Jayne Mansfield


 Alberto Ávila Salazar

 

No parece que Jayne Mansfield tuviera unas convicciones religiosas fuertes. En este sentido se dejaba llevar por sus parejas; parece que la neumática actriz depositaba sobre sus hombres un fervor que iba más allá de los físico y afectivo y entraba en lo espiritual. Mansfield se casó tres veces, su primer marido, John Mansfield, estaba afecto a la iglesia metodista y los dos restantes tenían inclinaciones católicas. En 1963, Jayne acabó por convertirse a esta última religión, aunque, en California, no consiguió encontrar ningún sacerdote católico que la quisiera casar con Matt Cimber, un oscuro cineasta de origen italiano. Aquel tercer matrimonio fue muy fugaz, la convivencia apenas duró un año y la sentencia de divorcio estaba pendiente cuando la actriz falleció.

El siguiente hombre que sedujo la Mansfield fue Sam Brody (O quizás fue éste quien sedujo a la actriz, estas cosas nunca quedan claras). Brody supuso un gran cambio en la vida de Jayne, era un próspero abogado que la empezó a aproximar al judaísmo.

Corría el año 1966 cuando se dio el episodio más singular en la carrera de la actriz. En el Festival de Cine de San Francisco conoció a Anton Szandor LaVey, quien acababa de fundar la Iglesia de Satán y estaba muy necesitado de publicidad. Allí ordenó a Jayne como Suma Sacerdotisa, y se tomaron algunas fotografías de los dos en rituales demoníacos. La prensa de la época, incluso, llegó a fantasear con un romance entre la estrella y el diablo. No parece que este romance llegara a existir, pero sí hay constancia de que Sam Brody tuvo algún roce con LaVey, de manera que éste le maldijo.

Un año después, en Biloxi (Misisipi), Mansfield y Brody iban en compañía de Ronald Harrison en un Buick Electra de 1966. Conducía Harrison y el asiento de atrás estaba ocupado por tres de los hijos de la actriz. A las 2 y 20 de la madrugada del 29 de junio de 1967 el coche se empotró en la parte trasera de un tráiler que había descendido bruscamente de velocidad al toparse con un camión que estaba fumigando. El accidente fue terrible, los tres adultos, que ocupaban los asientos de delante, fallecieron en el acto, mientras que los tres menores salieron casi ilesos.

Jayne Mansfield acababa de abandonar el mundo de los vivos para ingresar en la leyenda. A pesar de sus escasa relevancia como actriz, la cultura popular no ha podido olvidarla. Don DeLillo la hizo personaje en Submundo, Max Allan Collins hizo lo mismo en Chicago Confidential y el dibujante Jack Kirby aseguró que se basó en la actriz para diseñar a Susan Richards, la Chica Invisible de los 4 Fantásticos.

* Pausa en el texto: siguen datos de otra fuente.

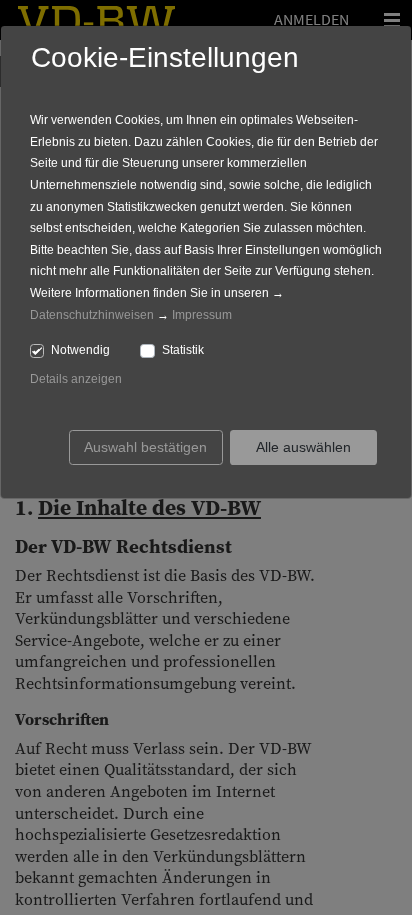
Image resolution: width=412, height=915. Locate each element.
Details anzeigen (76, 379)
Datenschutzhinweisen (92, 315)
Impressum (202, 315)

J.G. Ballard cita su mortal accidente con insistencia en Crash, y declaró en una ocasión que los pechos de Mae West, de Marilyn Monroe y de Jayne Mansfield, habían traspasado el horizonte del inconsciente popular. Entre 1955 y 1965, la revista Playboy le dedicó nueve reportajes a la rubia y le han dedicado canciones grupos y solistas de rock y de pop como Siouxsie & the Banshees, Robbie Williams, The Chills o L.A. Guns.

Pero no hay leyenda que flote sobre ella más poderosa que la de su decapitación en el accidente de tráfico. El siniestro poder de fascinación que ejerce una destrucción tan absoluta de la belleza ha marcado su memoria. Pero no es verdad. Mansfield sufrió un severo traumatismo craneal e incluso perdió parte del cuero cabelludo, pero su cuello jamás fue seccionado. Jayne fue enterrada el 3 de julio de 1967 en Pensilvania, y las exequias las celebró un pastor metodista. A pesar de todo, yo estoy convencido de que Anton LaVey, en San Francisco, le dedicó una sobria y siniestra ceremonia privada.